:: Passage provided ::

Dragoon pointed me out to this post he had previously written. He will be away for the next month, but I am likely to increase my writing during this time. If anyone would wish to write in this blog, please don't hesitate to email.
We found out about a consumer-level use of digital recorders via Boing Boing, titled 'UK pub toilet rape captured on phonecams by onlookers'. Video phones are definately be a big proponent of cheap gargoyle items, as we can expect this technology to become standard items quite soon. Some people at The Register think that phones are going to become "the new computer".
Dragoon [Boing Boing and Hit and Run] at 06-17-2003 06:14 PM ET
"LA County's impounding camera phones already. No official notices up yet, but the courthouse guards noticed my attachment when it went through the metal detector.

:::
:: Record set ::

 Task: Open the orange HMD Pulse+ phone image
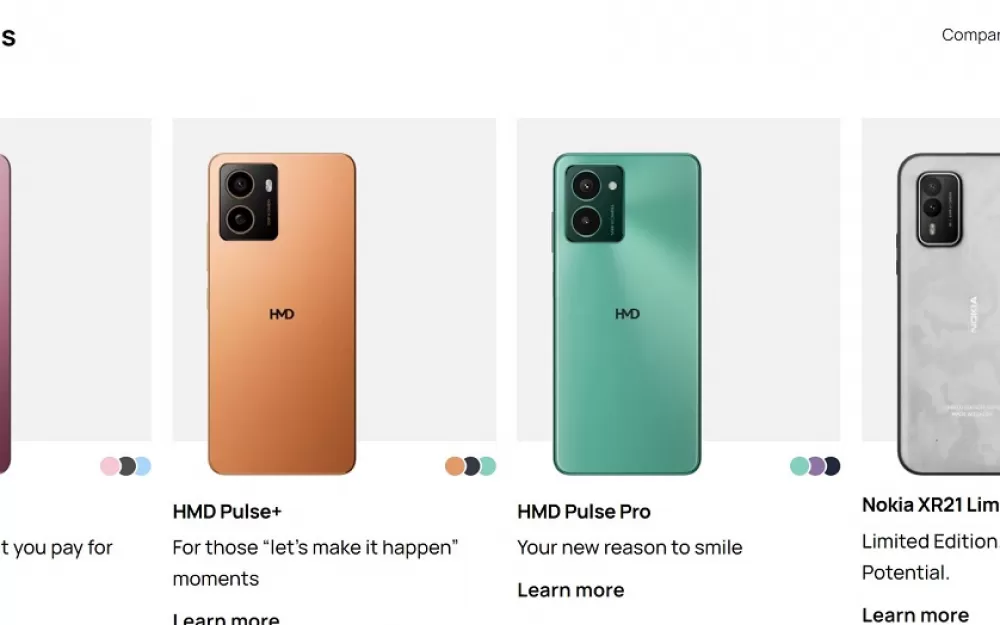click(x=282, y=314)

:::
:: Record set ::

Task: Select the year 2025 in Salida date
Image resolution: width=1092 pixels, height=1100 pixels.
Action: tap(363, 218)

:::

- Exercise 1
In the camera phone blog post, why does the writer expect video phones to be a big proponent of cheap gargoyle items? Answer in one to three sentences.
- Exercise 2
Write what comes next in the blog post about camera phones, starting after its final sentence.

- Result 1
The writer expects this because video phone technology should become a standard item quite soon.

- Result 2
One thing that struck me about this:
More and more phones are coming with cameras not as an attachment, but as a built-in component, just like the memo-recording capability of many phones. And videophones capable of low-quality streaming video are on the verge of moving from satellites to local networks and becoming accessible to consumers, not just embedded reporters.
Which means you're going to have a lot more people who are going to be forced to relinquish their phones in various places, even as more people become accustomed to always having the same communication power as a TV station and newspaper, although a insignificant percent of the audience, in a mobile fashion."
Image from AsiaHype
One of the issues preventing the uptake of wearables and the creation of a gargoyle subculture is power: what good is a device that requires multiple expensive batteries just for a single day's use? Fuel cells promise an eventual solution, but reducing the cost and size will take years.
News of one potentional solution comes from yuichi's Kokoro blog in the shape of Smart Textile, a technology from Infineon Technologies that produces electricity from the temperature gradient between one's body temperature and air temperature.
The japanese article from ZDNet Japan describing Smart Textiles includes the picture to the right, which shows what is not going to be the future of wearable computing.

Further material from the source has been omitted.